While some more lucrative, resource-heavy reservations won hundreds of millions of dollars, Rocky Boy received $8.442 million of the settlement.

According to the plan handed out at the meeting, $2.1 million of the funds will be distributed evenly among tribe members, $300 for each of the tribe's nearly 7,000 enrolled members.

$1.5 million is listed as Tribal Aid, which funds assistance for tribe members, including food and fuel vouchers.

The Housing Department received $500,000, with an additional $500,000 going to the Health Board.

The committee set aside $1 million for the construction of a new tribal office, the latest in a number of facility overhauls, from the new Stone Child College to the Justice Center that opened this spring.

The largest portion, $2.5 million, will be invested with Plain Green LLC, in the hopes of growing into more usuable funds.

Committee member Ted Whitford told meeting attendees that they had hoped to invest $4.5 million, which he claimed could have yielded $87 million in five years, but decided that some should go directly to the tribal members in a per capita payment.

The remaining $800,000 will be put into the Native American Resources Fund, to cover the legal fees incurred by the decade-long lawsuit.
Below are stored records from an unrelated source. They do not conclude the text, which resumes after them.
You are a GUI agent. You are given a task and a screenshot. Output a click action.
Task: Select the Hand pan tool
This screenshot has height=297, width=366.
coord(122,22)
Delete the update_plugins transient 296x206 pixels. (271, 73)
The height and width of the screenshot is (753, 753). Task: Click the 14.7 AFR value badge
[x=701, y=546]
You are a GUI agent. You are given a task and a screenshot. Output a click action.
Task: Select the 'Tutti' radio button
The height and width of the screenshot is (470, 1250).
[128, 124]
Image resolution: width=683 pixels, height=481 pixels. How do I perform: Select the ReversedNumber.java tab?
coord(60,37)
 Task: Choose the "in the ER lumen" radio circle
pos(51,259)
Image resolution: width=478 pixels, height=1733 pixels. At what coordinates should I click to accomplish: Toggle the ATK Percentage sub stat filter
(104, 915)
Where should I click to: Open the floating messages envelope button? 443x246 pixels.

Luann Belcourt, a liaison between the committee and the community, came to the meeting with Lily Corcoran and Peggy Aquino to show the committee a petition with 541 signatures demanding that they spread the $8.442 million equally among all tribal members, a one-time payment of $1,210.67, instead of the $300 they are getting.

Committee members explained that they had considered the possibility, but thought it would be a wiser use of funds to invest in the infrastructure and future of the reservation.

"Our intent was to think of the future, " Whitford said. "To invest for our children and grandchildren.

"With this you might buy a used car, maybe a washer and dryer. But what about the future. "

Committee member Joe LaFromboise said that people shouldn't be satisfied with only one payment, but should be excited about wise investments yielding continuous payments, to make it last.

"We can invest, and we can get a per capita payment every year, " LaFromboise said. "Let's get greedy. "

Another contentious rumor circulating the reservation since the settlement was that the committee members voted to give themselves a $30,000 bonus.

Committee Chair Bruce Sun Child explained this morning that they had set money aside, but it is not a bonus. It is intended as a retirement pension, like a 401k he explained, for the committee members.